Hub tells me the gym is having a fitness and weight loss challenge and he is willing to do it with me. We decide to do it and find out more details as we investigate. The Meredith Publishing Corp, which is responsible for countless magazines and books and happens to be located in lovely Des Moines, is doing research for a fitness and weight loss book they want to put out later this year. The challenge is sponsered by them and involves diet and fitness regimens you can use or not, weigh in and measurements, before and after pics (OMG!!) and prize money to the winners -- all through our gym.
We did our before and after pics, front and back, to take to the weigh in. I. was. mortified. How long have I been miss fun-loving with the larger than a house back-side? OMG, I need action. NOW. Seriously. This is so bad. I have been carrying the picture around in a folder in case I try to delude myself again. (and it does not resemble the lady with the branch having an epiphany, it is nearly as scary as fun-loving cartoon lady.) My hub asked if I was going to post the picture. It is so bad, I seriously can't fathom it unless there is an absolutely amazing RunnerBody after to go next to it.

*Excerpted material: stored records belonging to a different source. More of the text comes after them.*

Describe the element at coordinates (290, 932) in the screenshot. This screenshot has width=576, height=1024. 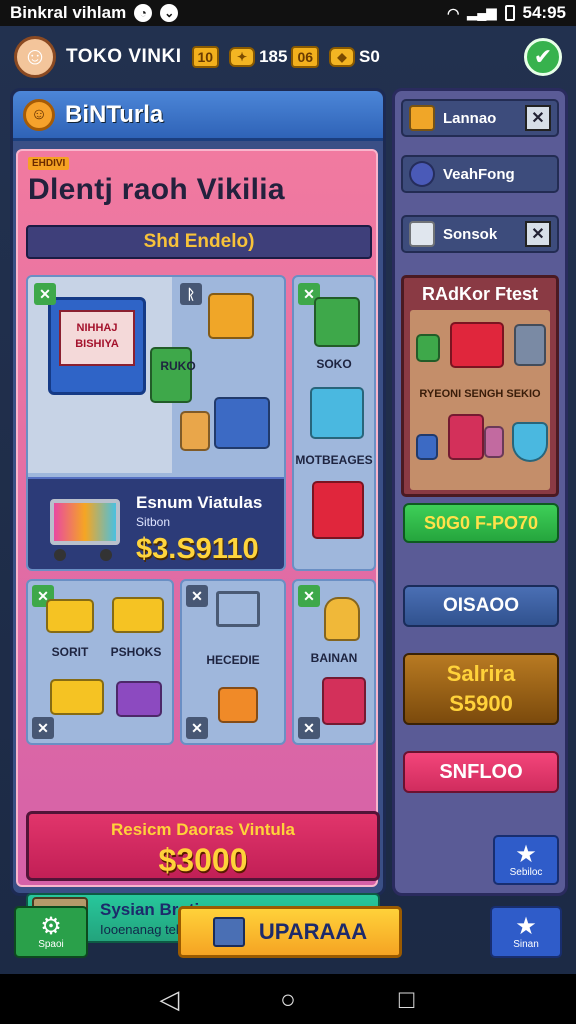
I see `upgrade-button: UPARAAA` at that location.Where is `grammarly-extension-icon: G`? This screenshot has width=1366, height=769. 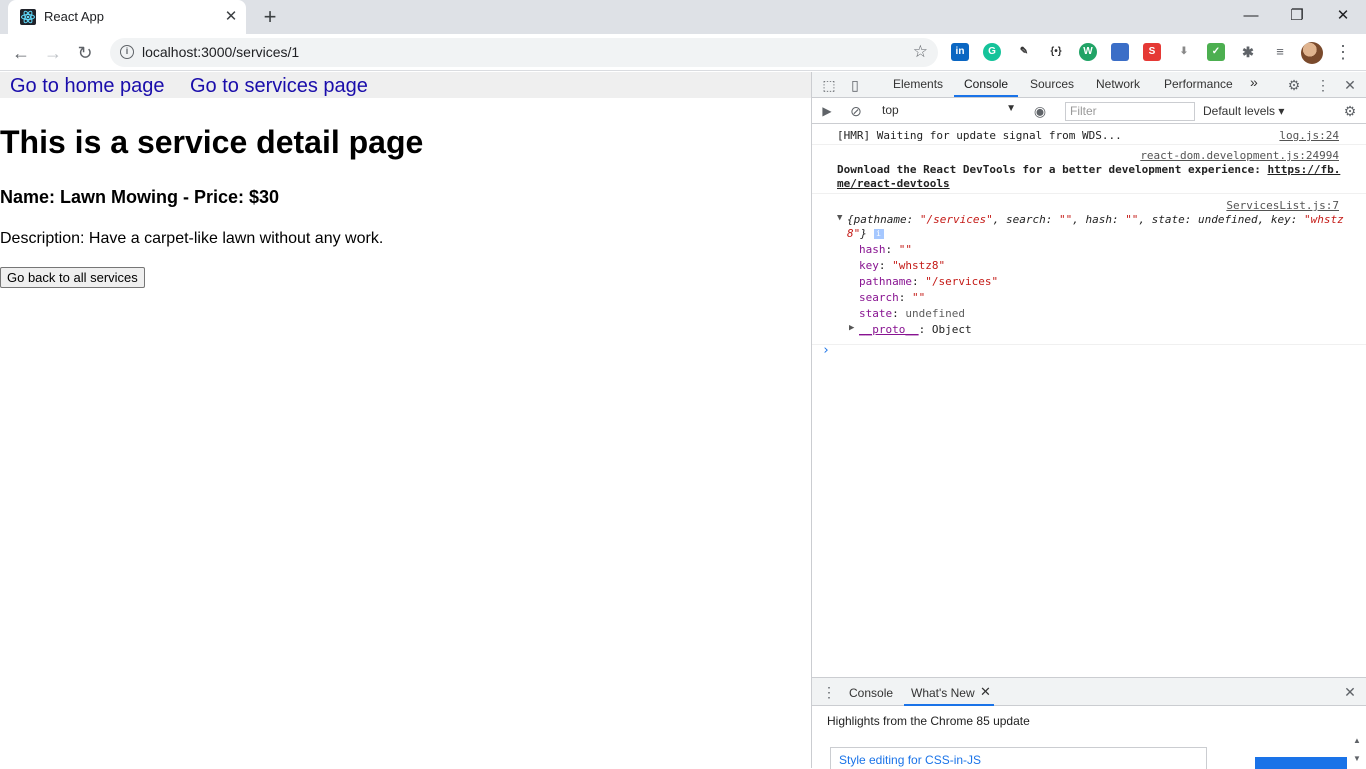 grammarly-extension-icon: G is located at coordinates (992, 52). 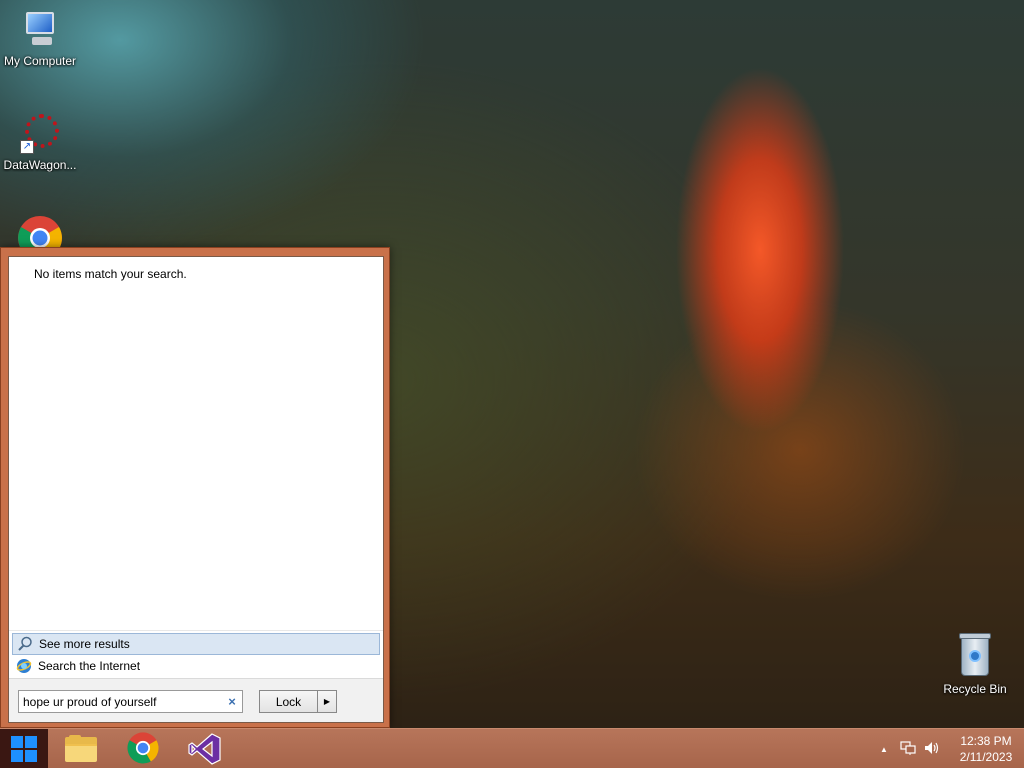 What do you see at coordinates (986, 757) in the screenshot?
I see `clock-date: 2/11/2023` at bounding box center [986, 757]. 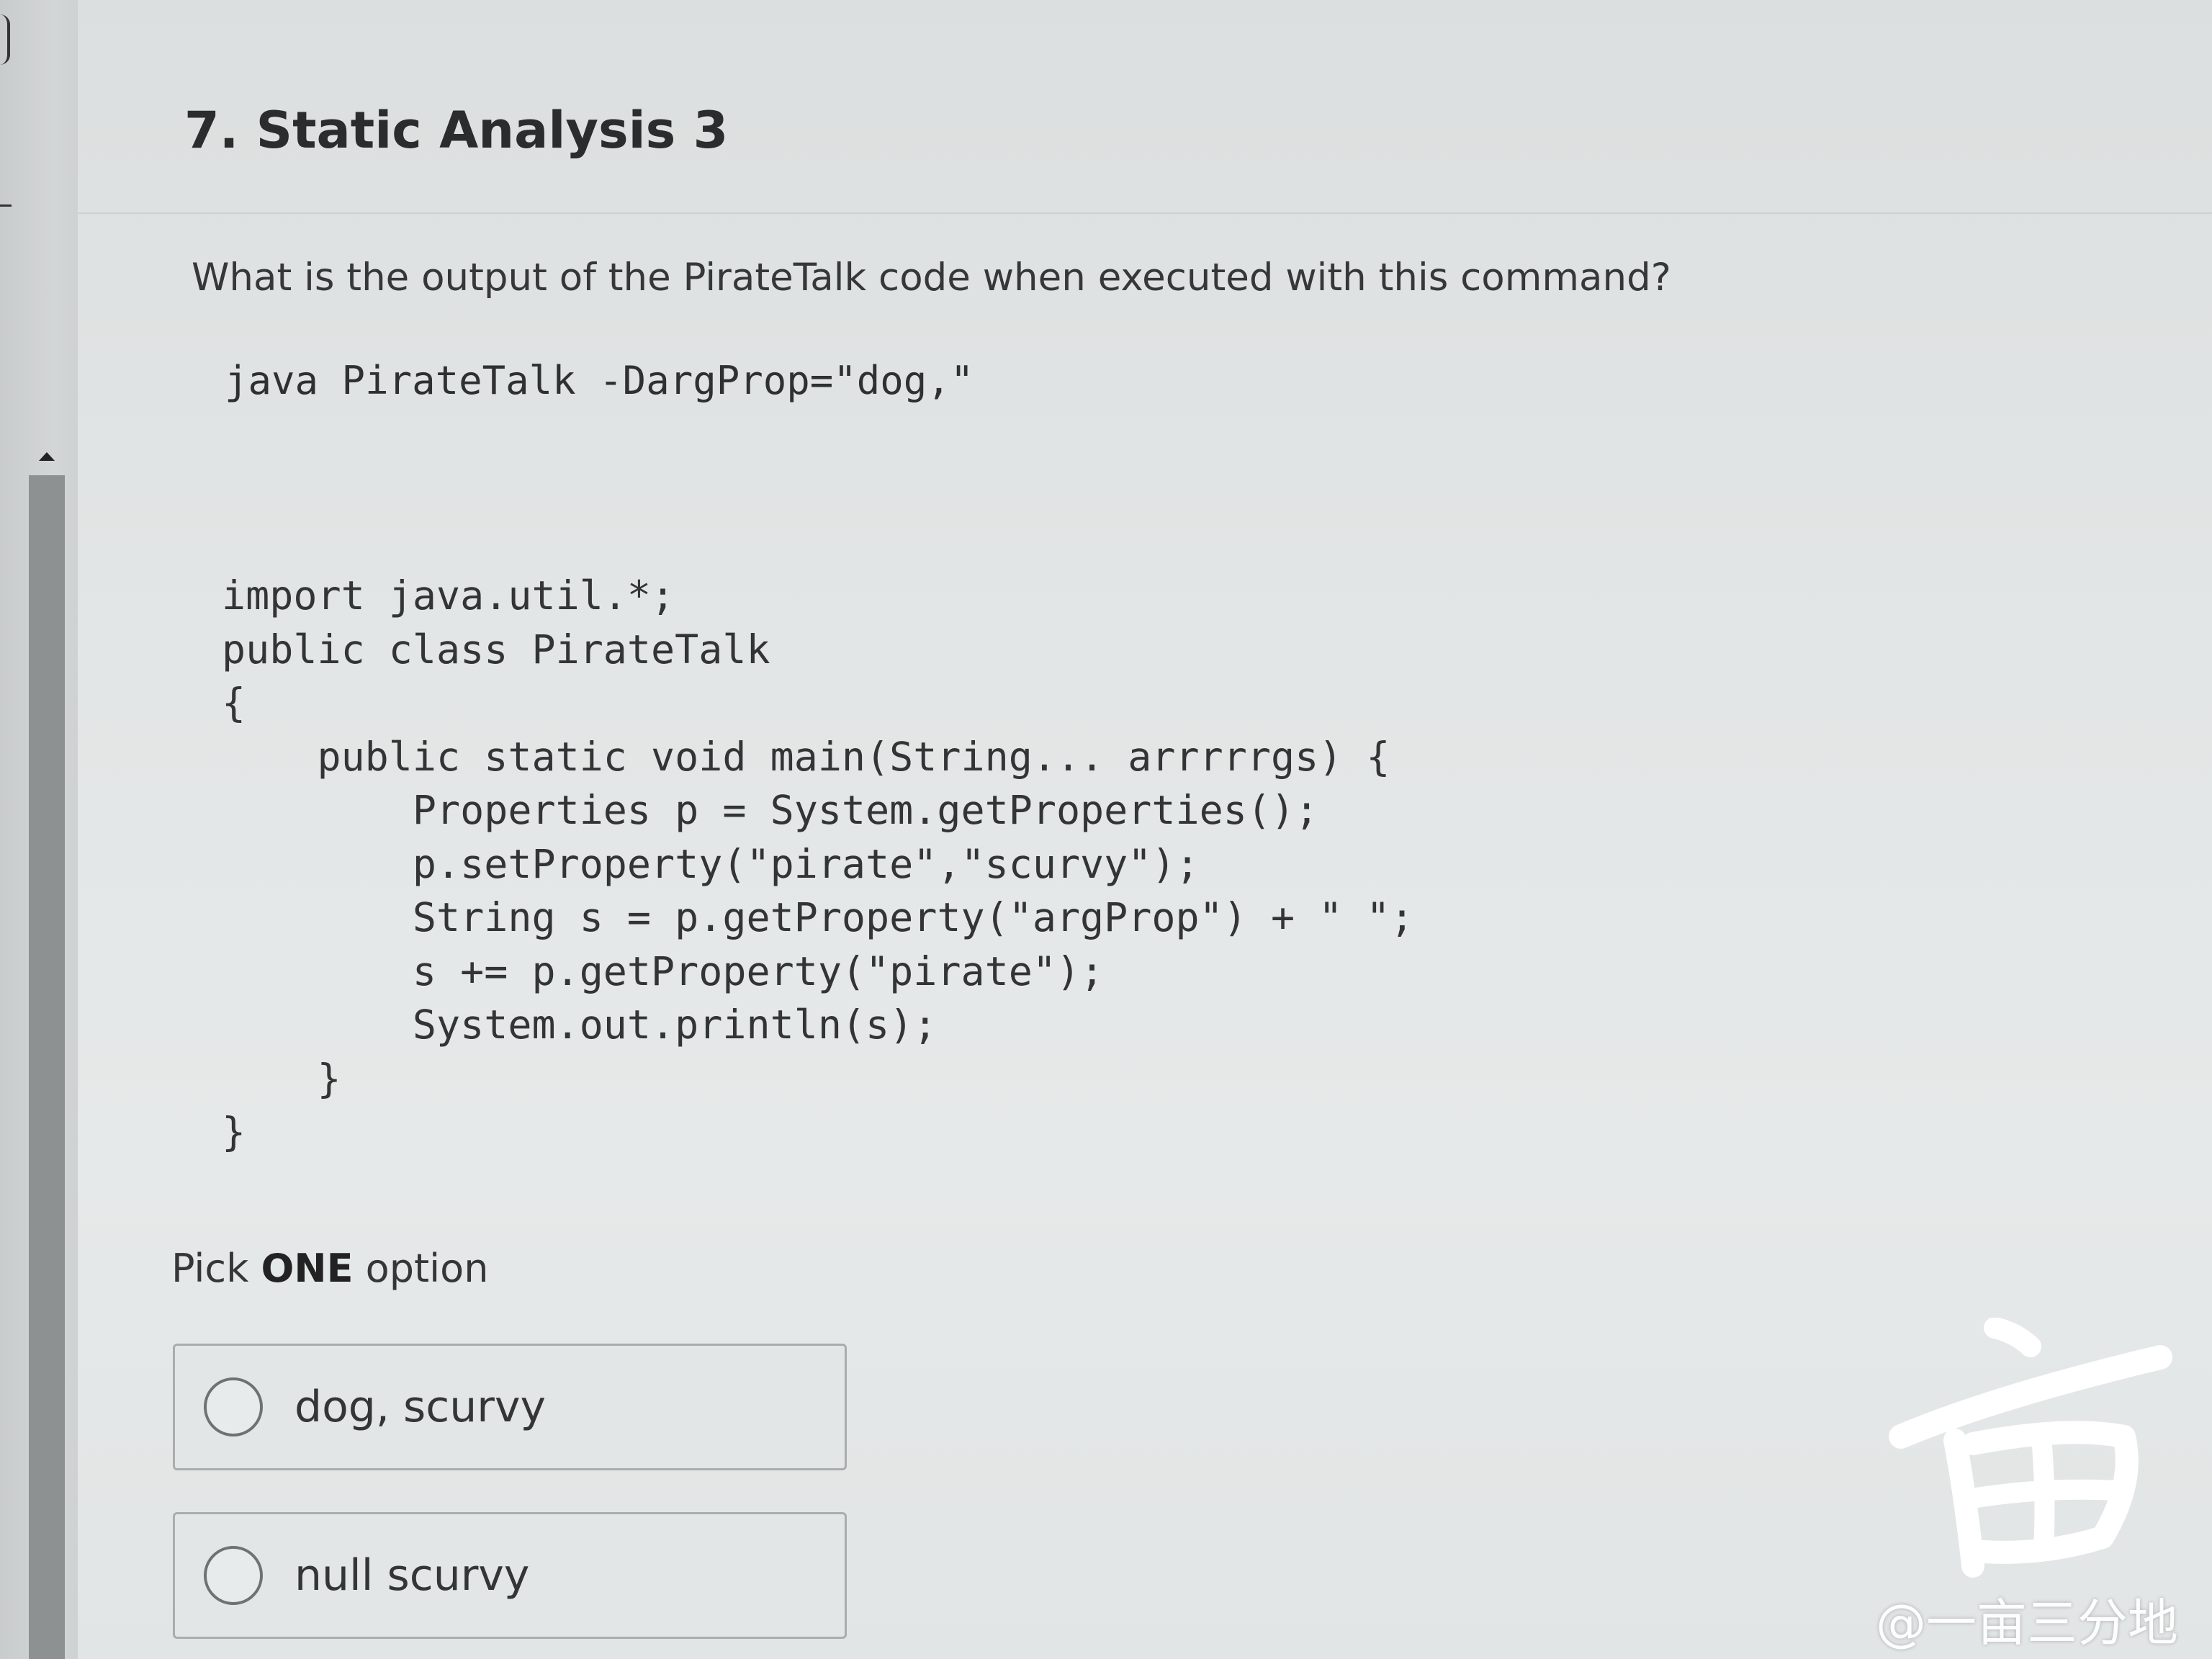 What do you see at coordinates (412, 1576) in the screenshot?
I see `option-label: null scurvy` at bounding box center [412, 1576].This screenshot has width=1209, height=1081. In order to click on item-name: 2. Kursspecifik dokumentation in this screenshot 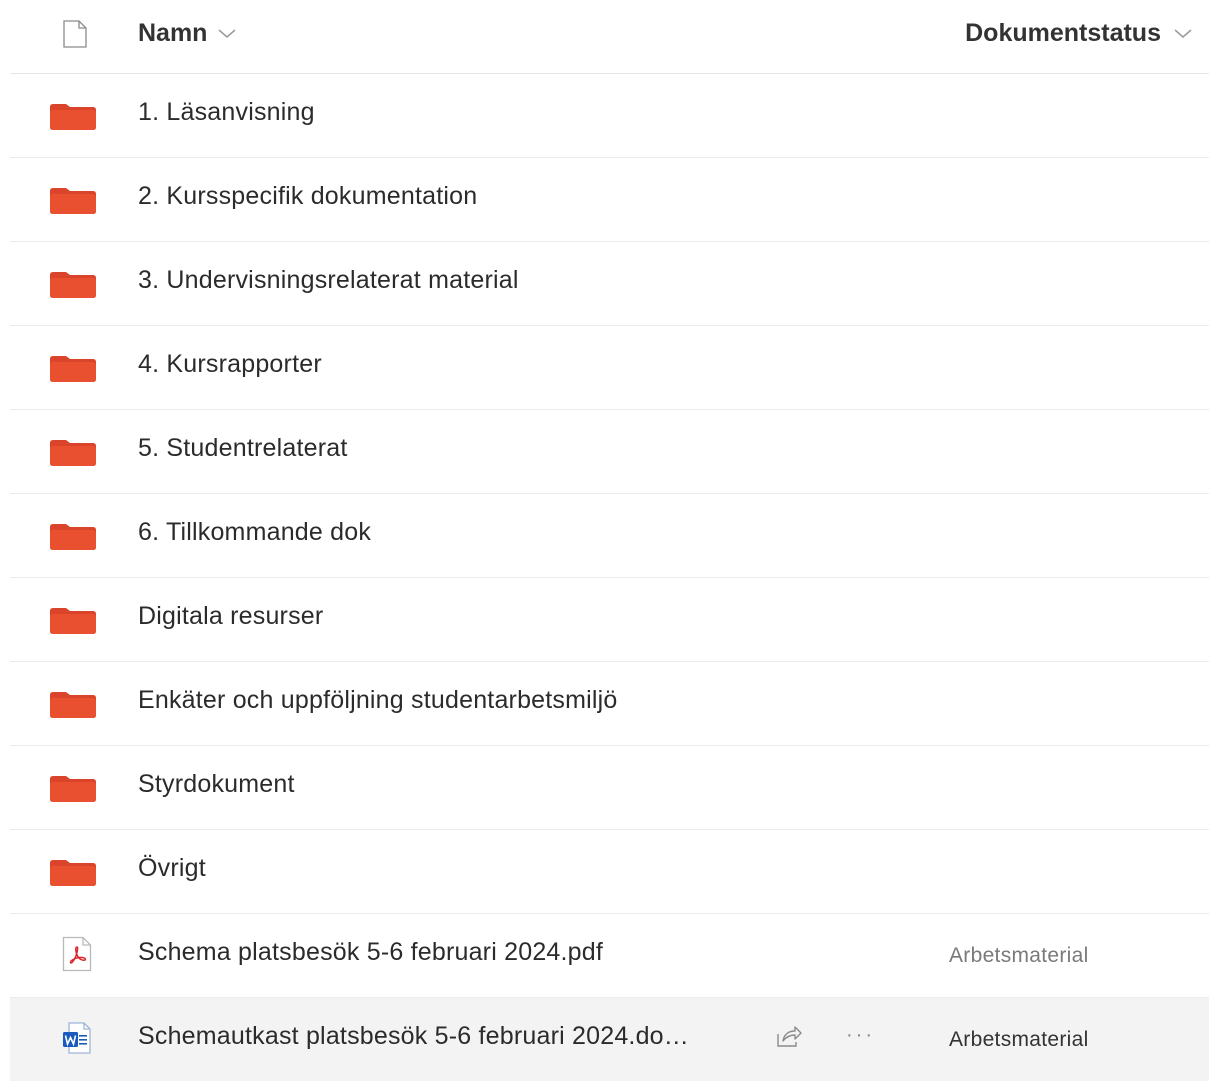, I will do `click(308, 196)`.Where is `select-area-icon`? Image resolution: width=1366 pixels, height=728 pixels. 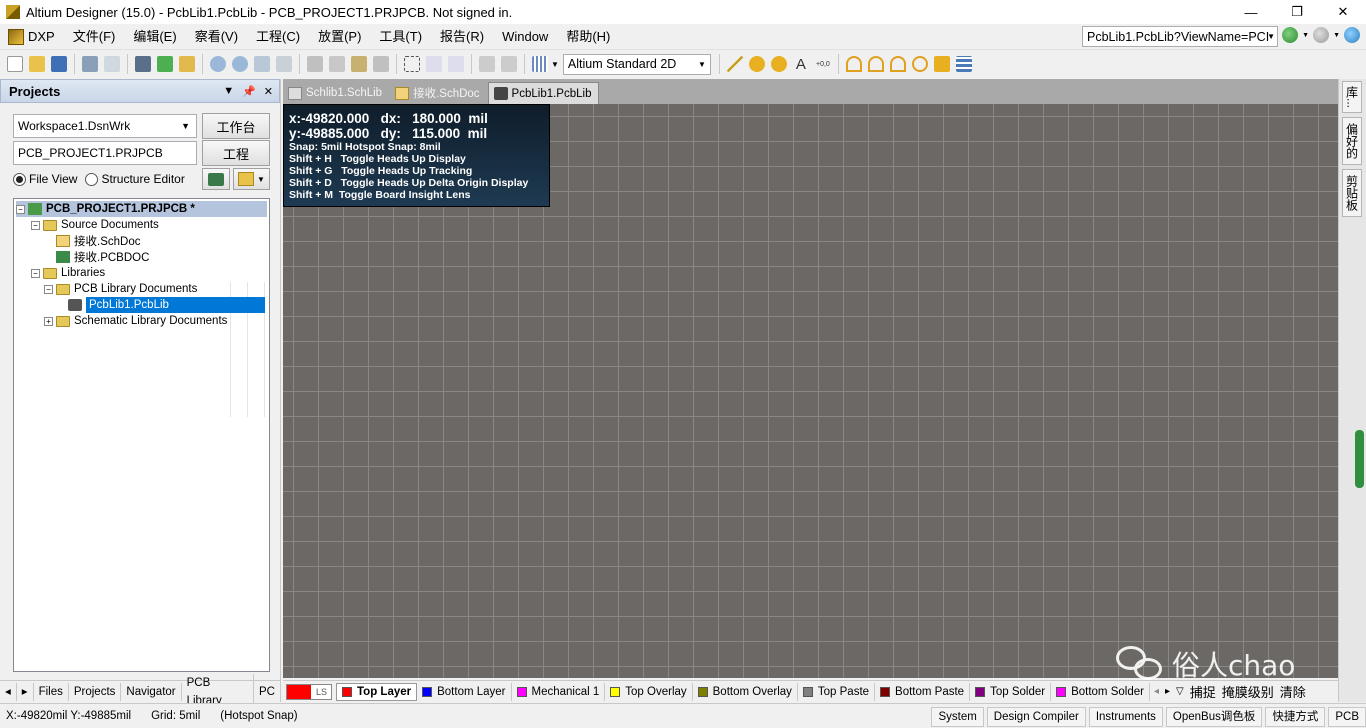
select-area-icon is located at coordinates (412, 64).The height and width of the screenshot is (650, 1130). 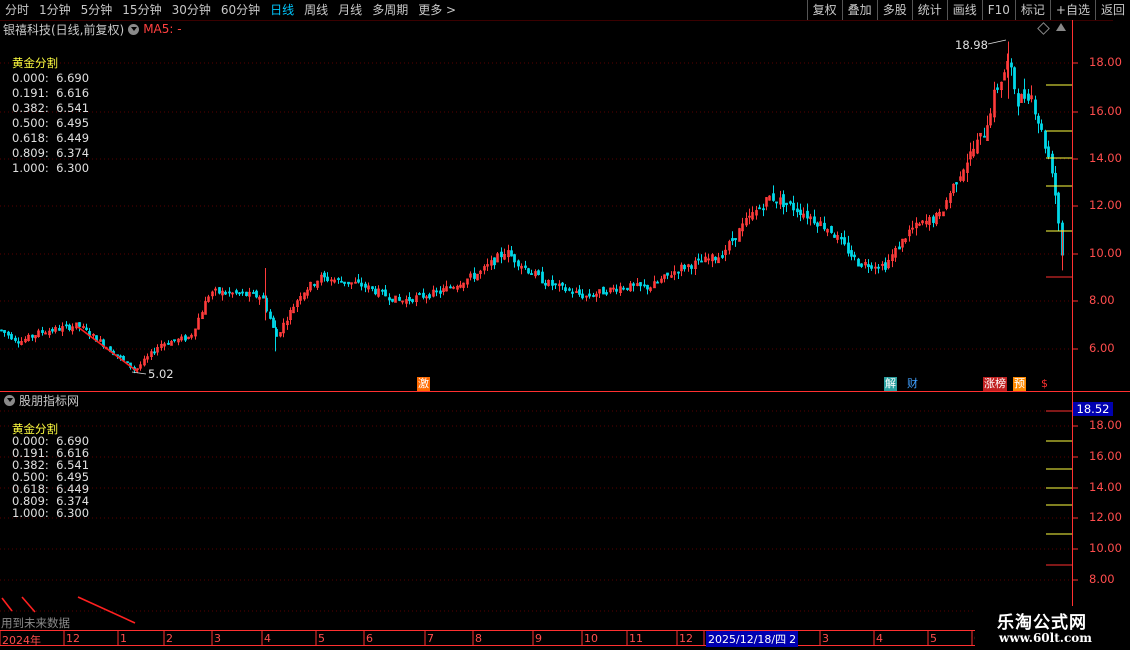 What do you see at coordinates (995, 384) in the screenshot?
I see `tag-zhangbang: 涨榜` at bounding box center [995, 384].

So, I am going to try running 3 times per week, but with a lot of cardio cross training and lots of weight training. And, major lifestyle changes with the intake. Major. It won't be fun, but apparently I've already had more than my share.
I did cardio (35 min) + weights on Tuesday and Wednesday.
Ran on Thursday.
Friday off.
Saturday weights and toning.
Sunday cardio (40 min) + weights. (I did a 70 second plank!! The side ones still kill me though.)
Wish me luck. My challenge start was 161 and I weighed 156 on that scale on Sunday. If I can get some weight off and keep it off, then maybe I can handle some race preparation a little better.